Thomas M. ist 45 Jahre alt und chronisch psychisch krank. Fast zwanzig Jahre schon. Er hört Stimmen in seinem Kopf. Manchmal sind es zwanzig gleichzeitig. Manche von ihnen kennt er. Verfolgungswahn, paranoide Psychose, lautet die Diagnose. Es fiel auf, daß Thomas M. sich mit diesen Stimmen unterhielt. Sein Arbeitgeber benachrichtigte das Gesundheitsamt, der psychiatrische Dienst kam vorbei und empfahl einen Besuch beim Psychiater. Eine ambulante Behandlung schloß sich an. Die Störung war aber so massiv, daß er in den nächsten Jahren mehrmals für einige Monate in die Klinik mußte. Arbeiten konnte Thomas M. nicht mehr. Die Abstände zwischen den Klinikaufenthalten und der Zeit, die er Zuhause verbrachte, wurden immer kürzer. Irgendwann stand fest, daß er auch nicht mehr alleine leben konnte. Er brauchte eine Betreuung rund um die Uhr. 1982 zog er mit fünf anderen zusammen in eine Wohngemeinschaft, die von Mitarbeitern der “Mülheimer Kontakte” intensiv betreut wird. In diesem geschützten Rahmen lernte er wieder, seinen Alltag zu gestalten und zu bewältigen und am sozialen Leben teilzunehmen. Dazu gehört auch, daß er täglich acht Stunden in der Werkstatt des Fliednerwerkes am Kassenberg arbeitet.

Seitdem war er nur noch zweimal in der Klinik, das letzte Mal 1986. Stimmen hört er auch heute noch, aber mittlerweile kann er damit umgehen.

 

 

Das Sozialpsychiatrische Zentrum (SPZ)

Aus dem Patientenclub entwickelte sich 1989/90 die Kontakt- und Beratungsstelle, die mit einer ABM Stelle gefördert wird. Diese, bietet ein Café für psychisch kranke Mülheimer in Räumlichkeiten an der Teinerstraße an. Seit Mitte 1991 hat die Kontakt- und Beratungsstelle “MüKon ihren Sitz im Gemeindehaus “Martin-Luther-Haus” der evangelischen Altstadtgemeinde.

1991 verdichtet sich das gemeindepsychiatrische Netz in Mülheim.
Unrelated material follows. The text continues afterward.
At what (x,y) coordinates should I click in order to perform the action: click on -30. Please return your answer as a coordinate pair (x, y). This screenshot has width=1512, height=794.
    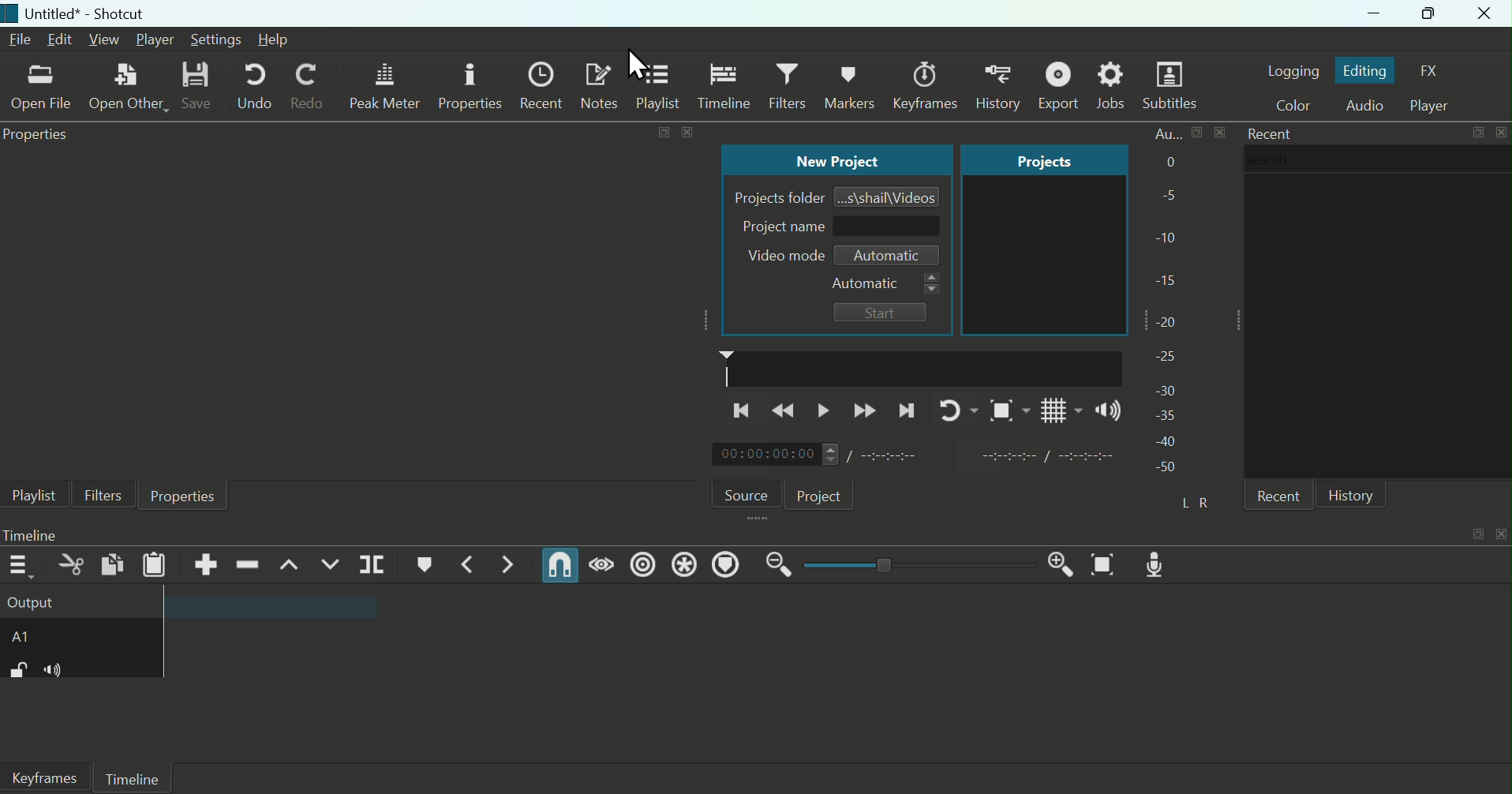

Der Verein “Mülheimer Kontakte” gründet gemeinsam mit dem “Caritasverband” das Sozialpsychiatrische Zentrum, kurz SPZ genannt.

Bei dem Verein Mülheimer Kontakte sind folgende Bausteine angegliedert:

Kontakt- und Beratungsstelle “MüKon”

• Berufsbegleitender Fachdienst (BBD) •

• Betreutes Wohnen (BeWo) •

Beim Caritasverband Mülheim ist eine weitere Kontakt- und Beratungsstelle, die Tagesstätte für psychisch Behinderte sowie Arbeitsmaßnahmen angegliedert.
Beide Träger werden laut Kooperationsvertrag mit je einer halben Stelle vom LVR Rheinland gefördert.

1992 folgen dann noch mal zwei halbe Stellen - aufgeteilt auf beide Träger-, die durch die Stadt Mülheim finanziert werden.

 

Kontakt- und Beratungsstelle “MüKon”

Die Kontakt- und Beratungsstelle “MüKon” der Mülheimer Kontakte e.V. berät und betreut akut und chronisch psychisch Kranke, Angehörige und Menschen in seelischen Notsituationen. Sie arbeitet mit den ambulanten und teilstationären Diensten in der Gemeinde zusammen und vermittelt zu niedergelassenen Ärzten oder gemeindenahen Kliniken. Darüber hinaus bietet sie Einzel- und Gruppengespräche an, hilft bei Arzt- oder Ämterbesuchen, bietet lebenspraktisches Training und organisiert Kultur- und Freizeitangebote.
Die Gruppe für Angehörige, das Psychoseseminar, in dem sich Betroffene, Angehörige und Mitarbeiter im Trialog austauschen, eine psychosoziale Sprechstunde, Pegasus - eine Gruppe um Präventionsmöglichkeiten bei psychotischen Erkrankungen zu erarbeiten- ,das Frühstückscafé sowie die Ferienfreizeiten ergänzen das Angebot.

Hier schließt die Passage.